El deporte ha sido otro de los intereses de Marcos Carámbula, donde el fútbol es parte sustancial de su vida. De joven, casi adolescente, practicó fútbol y básquetbol. Nuestros informantes aseguran que en el balompié era un «Número 5″ de primer nivel, donde sus largas piernas parecían manos que disfrutaban del mutuo contacto.

Su mejor momento fue en el «Florencio Sánchez» de Costa Azul, aunque tuvo que enfrentar al «Sacachispas» que tenía en el mediocampo a un tal Ovídeo, creo que ése era el nombre, que la dejaba chiquitita.

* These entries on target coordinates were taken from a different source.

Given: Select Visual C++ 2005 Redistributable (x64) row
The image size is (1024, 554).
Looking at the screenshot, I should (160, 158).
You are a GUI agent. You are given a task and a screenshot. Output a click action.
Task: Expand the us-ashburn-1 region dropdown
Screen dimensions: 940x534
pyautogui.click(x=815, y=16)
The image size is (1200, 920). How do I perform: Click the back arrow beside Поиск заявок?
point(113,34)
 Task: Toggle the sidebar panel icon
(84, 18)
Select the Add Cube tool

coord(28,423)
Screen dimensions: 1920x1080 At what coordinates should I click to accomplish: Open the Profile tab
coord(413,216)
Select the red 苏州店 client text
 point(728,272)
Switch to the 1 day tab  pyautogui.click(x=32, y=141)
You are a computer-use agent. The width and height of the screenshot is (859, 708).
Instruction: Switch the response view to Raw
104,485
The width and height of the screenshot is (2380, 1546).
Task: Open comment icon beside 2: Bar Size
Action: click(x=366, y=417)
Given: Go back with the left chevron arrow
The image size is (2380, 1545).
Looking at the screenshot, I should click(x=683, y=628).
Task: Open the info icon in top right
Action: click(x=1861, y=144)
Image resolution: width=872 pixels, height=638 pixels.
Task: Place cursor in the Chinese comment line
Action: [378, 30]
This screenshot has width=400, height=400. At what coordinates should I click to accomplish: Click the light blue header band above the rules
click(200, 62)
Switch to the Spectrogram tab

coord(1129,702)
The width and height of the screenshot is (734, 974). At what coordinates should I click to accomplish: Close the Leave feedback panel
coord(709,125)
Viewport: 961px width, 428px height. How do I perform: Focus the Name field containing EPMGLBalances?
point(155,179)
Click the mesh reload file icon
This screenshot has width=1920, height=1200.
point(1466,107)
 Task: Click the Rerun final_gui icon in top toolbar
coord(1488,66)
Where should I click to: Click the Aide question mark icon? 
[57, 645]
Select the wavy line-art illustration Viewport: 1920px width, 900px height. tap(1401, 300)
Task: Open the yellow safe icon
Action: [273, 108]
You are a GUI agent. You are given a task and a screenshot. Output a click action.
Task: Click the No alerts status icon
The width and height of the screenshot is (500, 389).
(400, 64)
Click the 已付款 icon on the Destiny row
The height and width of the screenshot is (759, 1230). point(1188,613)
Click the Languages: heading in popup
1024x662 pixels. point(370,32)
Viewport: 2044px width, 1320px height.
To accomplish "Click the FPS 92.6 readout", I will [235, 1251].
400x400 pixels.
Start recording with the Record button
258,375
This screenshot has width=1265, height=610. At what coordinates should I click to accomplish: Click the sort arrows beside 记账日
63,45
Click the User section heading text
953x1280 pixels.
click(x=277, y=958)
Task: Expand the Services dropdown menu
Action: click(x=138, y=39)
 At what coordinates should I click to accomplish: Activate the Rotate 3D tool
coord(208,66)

Mejor ni hablemos sobre su pasaje por la directiva de El Juventud, donde hizo obra, porque dejó la vida y las monedas en esa institución.

Dicen, los que saben, que un día Paco Casal o el Tano Gutiérrez, le dijeron: «Doctor, usted es un buen tipo, deje el fútbol para nosotros y dedíquese a la política y a la medicina que es lo suyo» (rumor nunca desmentido).

Quienes lo conocen dicen que toda su actitud liberal, comprensiva articuladora, se pierde cuando se habla de fútbol. Esas mismas fuentes nos han dicho que todo el pluralismo de Carámbula salta en pedazos, cuando se trata ese tema. Por ejemplo, me han asegurado, que jamás vio por televisión, mucho menos en el estadio, un partido de Nacional contra cualquier otro cuadro. Ha dicho que en su casa prima el laicismo, menos ­típico de un manya­ cuando se trata de fútbol, actitud que se asemeja a la de Danilo Astori, pero de signo contrario.

Si se confirma la fórmula Astori-Carámbula los uruguayos tendremos la seguridad de que va a existir un cierto equilibrio futbolístico, aunque las fuentes no descartan que se puedan vivir situaciones de tensión que serán utilizadas por los diputados Javier García, Jorge Gandini y el senador Julio Lara, del Partido Nacional.